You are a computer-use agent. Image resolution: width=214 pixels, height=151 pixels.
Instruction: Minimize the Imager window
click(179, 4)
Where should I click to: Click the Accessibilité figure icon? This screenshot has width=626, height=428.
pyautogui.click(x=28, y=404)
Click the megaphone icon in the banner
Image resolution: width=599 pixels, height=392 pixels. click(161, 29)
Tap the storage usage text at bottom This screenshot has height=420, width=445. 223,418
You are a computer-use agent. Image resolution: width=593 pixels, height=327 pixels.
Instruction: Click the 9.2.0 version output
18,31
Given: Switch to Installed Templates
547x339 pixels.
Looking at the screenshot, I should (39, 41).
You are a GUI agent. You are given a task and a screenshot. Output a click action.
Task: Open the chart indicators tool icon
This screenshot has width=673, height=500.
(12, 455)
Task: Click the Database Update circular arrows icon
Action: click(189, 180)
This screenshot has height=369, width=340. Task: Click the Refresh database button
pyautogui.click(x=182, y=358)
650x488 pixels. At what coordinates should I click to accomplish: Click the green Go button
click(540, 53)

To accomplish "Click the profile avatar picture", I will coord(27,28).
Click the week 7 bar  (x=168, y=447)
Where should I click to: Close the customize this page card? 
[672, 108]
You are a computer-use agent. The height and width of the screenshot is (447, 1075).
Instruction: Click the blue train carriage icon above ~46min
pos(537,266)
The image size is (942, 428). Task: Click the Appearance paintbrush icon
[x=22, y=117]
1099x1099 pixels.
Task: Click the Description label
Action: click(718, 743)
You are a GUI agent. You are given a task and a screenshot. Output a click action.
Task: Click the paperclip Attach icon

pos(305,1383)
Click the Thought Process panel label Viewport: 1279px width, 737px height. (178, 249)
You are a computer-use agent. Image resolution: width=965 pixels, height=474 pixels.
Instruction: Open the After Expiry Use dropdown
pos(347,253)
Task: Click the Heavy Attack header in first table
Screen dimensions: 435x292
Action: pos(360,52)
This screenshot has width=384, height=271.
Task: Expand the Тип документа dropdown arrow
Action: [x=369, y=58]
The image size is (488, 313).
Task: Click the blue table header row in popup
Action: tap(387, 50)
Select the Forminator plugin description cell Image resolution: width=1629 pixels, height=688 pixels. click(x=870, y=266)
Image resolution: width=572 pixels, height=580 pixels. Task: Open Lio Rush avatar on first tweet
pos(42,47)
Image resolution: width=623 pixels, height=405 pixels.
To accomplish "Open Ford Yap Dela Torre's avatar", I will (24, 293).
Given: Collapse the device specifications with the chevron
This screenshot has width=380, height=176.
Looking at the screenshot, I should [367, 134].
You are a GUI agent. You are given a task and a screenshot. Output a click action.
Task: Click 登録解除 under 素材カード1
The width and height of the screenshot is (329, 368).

_ _ _ _ _

Please write out each entry shown above exactly as given.

You are a computer-use agent. Image resolution: width=214 pixels, height=151 pixels.
Instruction: Minimize the Imager window
click(179, 4)
Where should I click to: Click the Accessibilité figure icon? This screenshot has width=626, height=428.
pyautogui.click(x=28, y=404)
Click the megaphone icon in the banner
Image resolution: width=599 pixels, height=392 pixels. click(161, 29)
Tap the storage usage text at bottom This screenshot has height=420, width=445. 223,418
You are a computer-use agent. Image resolution: width=593 pixels, height=327 pixels.
Instruction: Click the 9.2.0 version output
18,31
Given: Switch to Installed Templates
547x339 pixels.
Looking at the screenshot, I should (39, 41).
You are a GUI agent. You are given a task and a screenshot. Output a click action.
Task: Open the chart indicators tool icon
This screenshot has width=673, height=500.
(12, 455)
Task: Click the Database Update circular arrows icon
Action: click(189, 180)
This screenshot has height=369, width=340. Task: Click the Refresh database button
pyautogui.click(x=182, y=358)
650x488 pixels. At what coordinates should I click to accomplish: Click the green Go button
click(540, 53)

To accomplish "Click the profile avatar picture", I will coord(27,28).
Click the week 7 bar  (x=168, y=447)
Where should I click to: Close the customize this page card? 
[672, 108]
You are a computer-use agent. The height and width of the screenshot is (447, 1075).
Instruction: Click the blue train carriage icon above ~46min
pos(537,266)
The image size is (942, 428). Task: Click the Appearance paintbrush icon
[x=22, y=117]
1099x1099 pixels.
Task: Click the Description label
Action: click(718, 743)
You are a GUI agent. You are given a task and a screenshot. Output a click action.
Task: Click the paperclip Attach icon

pos(305,1383)
Click the Thought Process panel label Viewport: 1279px width, 737px height. (178, 249)
You are a computer-use agent. Image resolution: width=965 pixels, height=474 pixels.
Instruction: Open the After Expiry Use dropdown
pos(347,253)
Task: Click the Heavy Attack header in first table
Screen dimensions: 435x292
Action: pos(360,52)
This screenshot has width=384, height=271.
Task: Expand the Тип документа dropdown arrow
Action: [x=369, y=58]
The image size is (488, 313).
Task: Click the blue table header row in popup
Action: tap(387, 50)
Select the Forminator plugin description cell Image resolution: width=1629 pixels, height=688 pixels. click(x=870, y=266)
Image resolution: width=572 pixels, height=580 pixels. Task: Open Lio Rush avatar on first tweet
pos(42,47)
Image resolution: width=623 pixels, height=405 pixels.
To accomplish "Open Ford Yap Dela Torre's avatar", I will (24, 293).
Given: Collapse the device specifications with the chevron
This screenshot has width=380, height=176.
Looking at the screenshot, I should [367, 134].
You are a GUI agent. You are given a task and a screenshot. Output a click action.
Task: Click 登録解除 under 素材カード1
The width and height of the screenshot is (329, 368).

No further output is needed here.